On the surface, consolidation looks efficient. Fewer vendors mean simpler integrations, stronger stability, and the illusion of scalability. But beneath that simplicity lies fragility: when too few players control the systems credit unions rely on, independence starts to erode.
And unlike mergers between credit unions—which are still guided by cooperative values—vendor consolidation answers only to shareholders.
Dependence by Design
Every CU leader knows the pain of switching cores or digital providers. It’s expensive, complex, and politically painful. So contracts roll over, renewals are automatic, and systems intertwine until extraction is nearly impossible. That dependence becomes a business model for the vendor, not a partnership for the credit union.

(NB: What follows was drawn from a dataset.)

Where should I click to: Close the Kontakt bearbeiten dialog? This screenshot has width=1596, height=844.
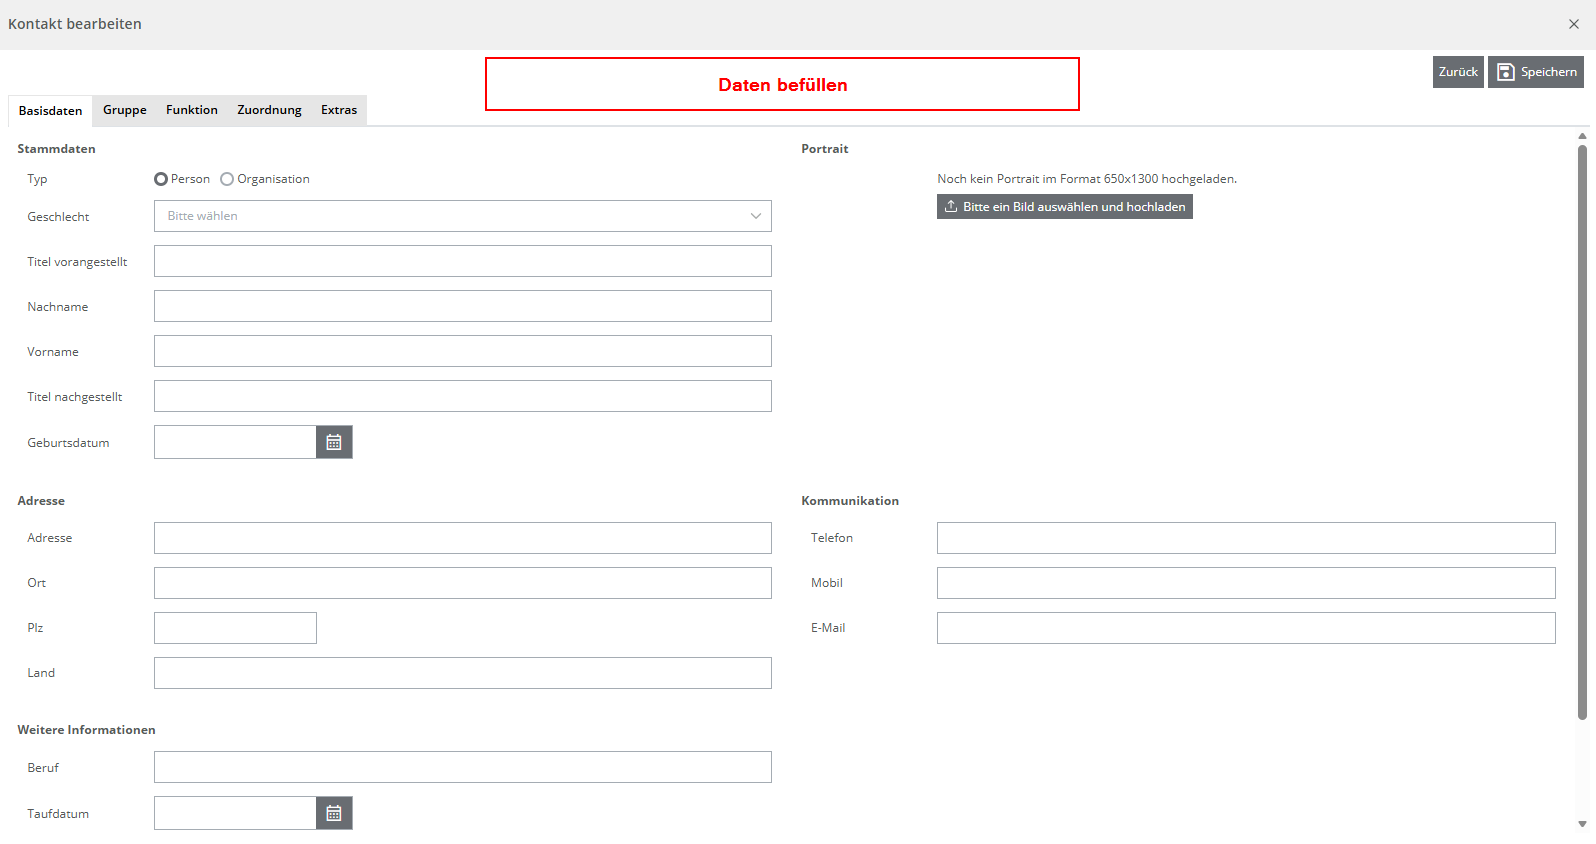1573,24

Vendor lock-in doesn’t just drive up costs—it dictates pace. Innovation slows to the vendor’s development cycle. Product strategy bends to their roadmap. And suddenly, “technology partner” starts to look a lot like “gatekeeper.”
When the systems that serve your members are owned by someone else’s shareholders, your independence isn’t strategic—it’s cosmetic.

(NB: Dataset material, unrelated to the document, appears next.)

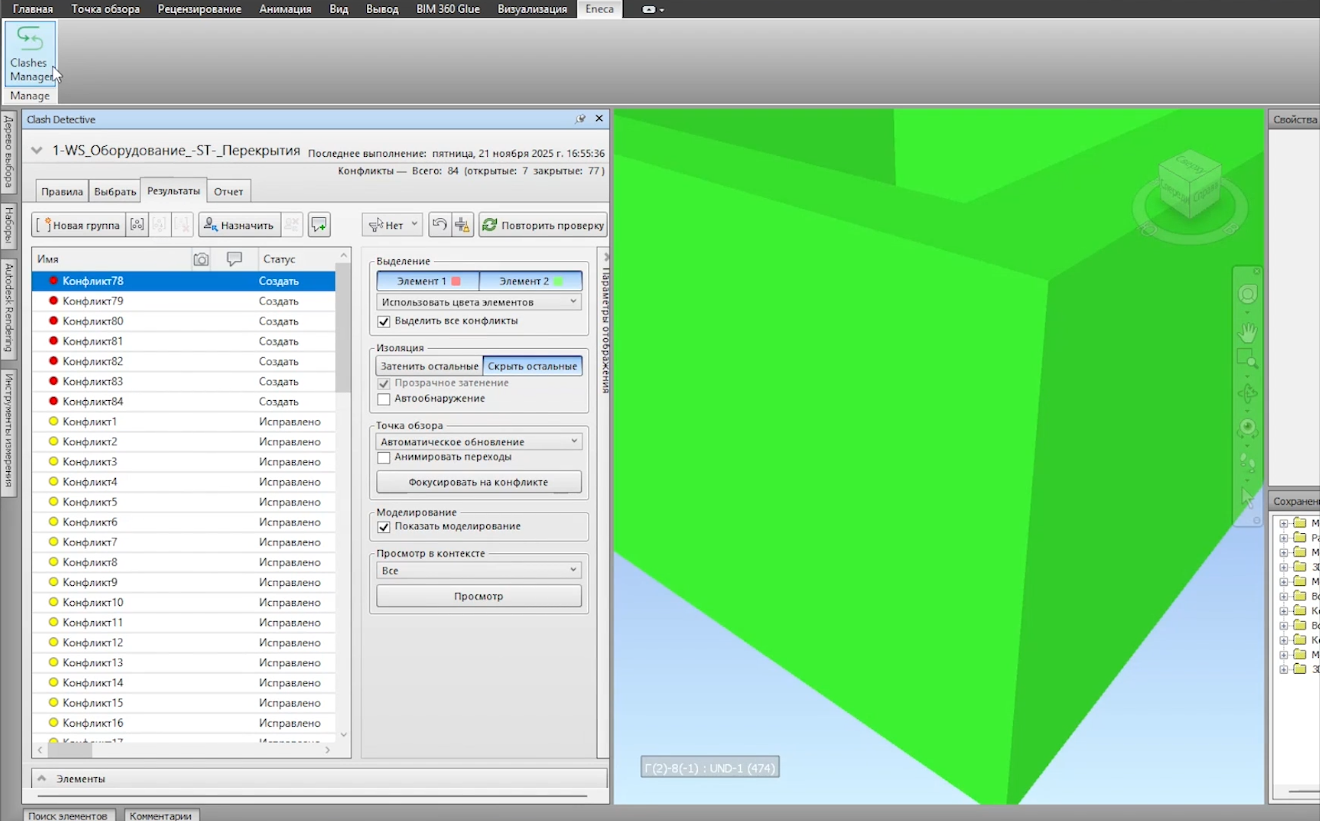The width and height of the screenshot is (1320, 821).
Task: Uncheck 'Показать моделирование' checkbox
Action: [384, 527]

The Cooperative Contradiction
Here’s the irony: credit unions exist to keep financial power local and member-owned. Yet the technology infrastructure sustaining that mission is increasingly centralized and privately held.
That contradiction isn’t theoretical. It shows up in rising fees, restricted APIs, and limited interoperability. When vendors consolidate, they decide which features integrate, which don’t, and which cost extra. For smaller credit unions, that can mean innovation gets priced out of reach.

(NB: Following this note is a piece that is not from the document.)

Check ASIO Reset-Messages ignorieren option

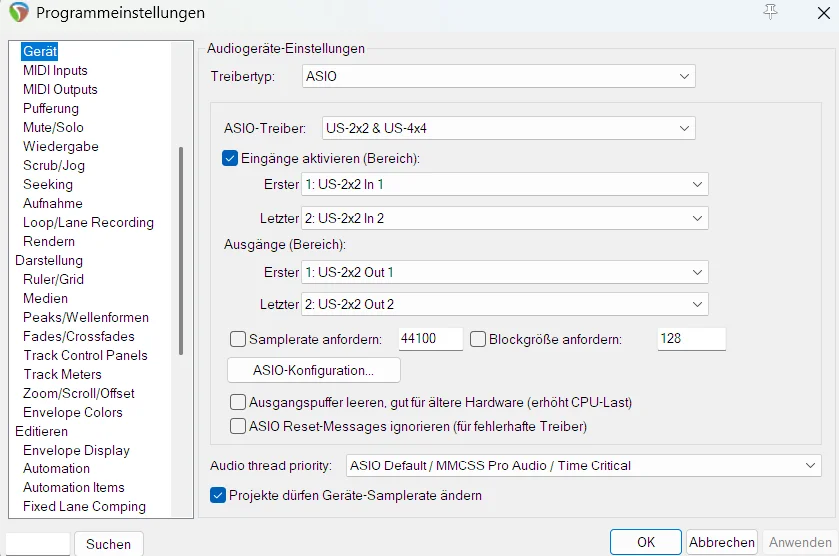(238, 426)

In the long term, vendor consolidation could become the biggest driver of CU consolidation itself—not because smaller institutions can’t serve their members, but because they can’t afford to stay technologically competitive.
Rethinking the Tech Relationship
The solution isn’t to abandon vendors—it’s to rebalance the relationship. Credit unions should begin approaching vendor selection with the same strategic lens they apply to mergers or capital planning. That means asking tougher questions:
- How dependent are we on this vendor’s ecosystem?
- Who owns the data generated through their system?
- How portable are our integrations if we leave?
- What would it take to migrate—and how much risk does that pose?
Credit unions that can’t answer these questions aren’t managing technology—they’re renting it.
Cooperative Alternatives Are Emerging
The good news is that the movement is responding. CUSOs and cooperative technology groups are building shared infrastructure that reasserts control at the credit union level. Open-banking initiatives are creating opportunities for modular, plug-and-play systems rather than single-vendor dependency.
In short, credit unions are rediscovering the principle that built the movement in the first place: shared ownership of the systems that power shared success.
The next frontier of cooperation isn’t just in lending or advocacy—it’s in code.
The Executive Takeaway
Vendor consolidation won’t make headlines. It’s slow, technical, and incremental. But it’s reshaping the balance of power beneath every member transaction, loan origination, and digital login.
For credit union executives, the path forward isn’t resistance—it’s reinvention. Build redundancy into your vendor relationships. Participate in CUSOs. Push for open APIs. Negotiate shared governance where possible.
Because the question isn’t whether credit unions will rely on third-party technology. It’s whether they’ll own their collective destiny while doing so.
When independence becomes optional, cooperation must become intentional.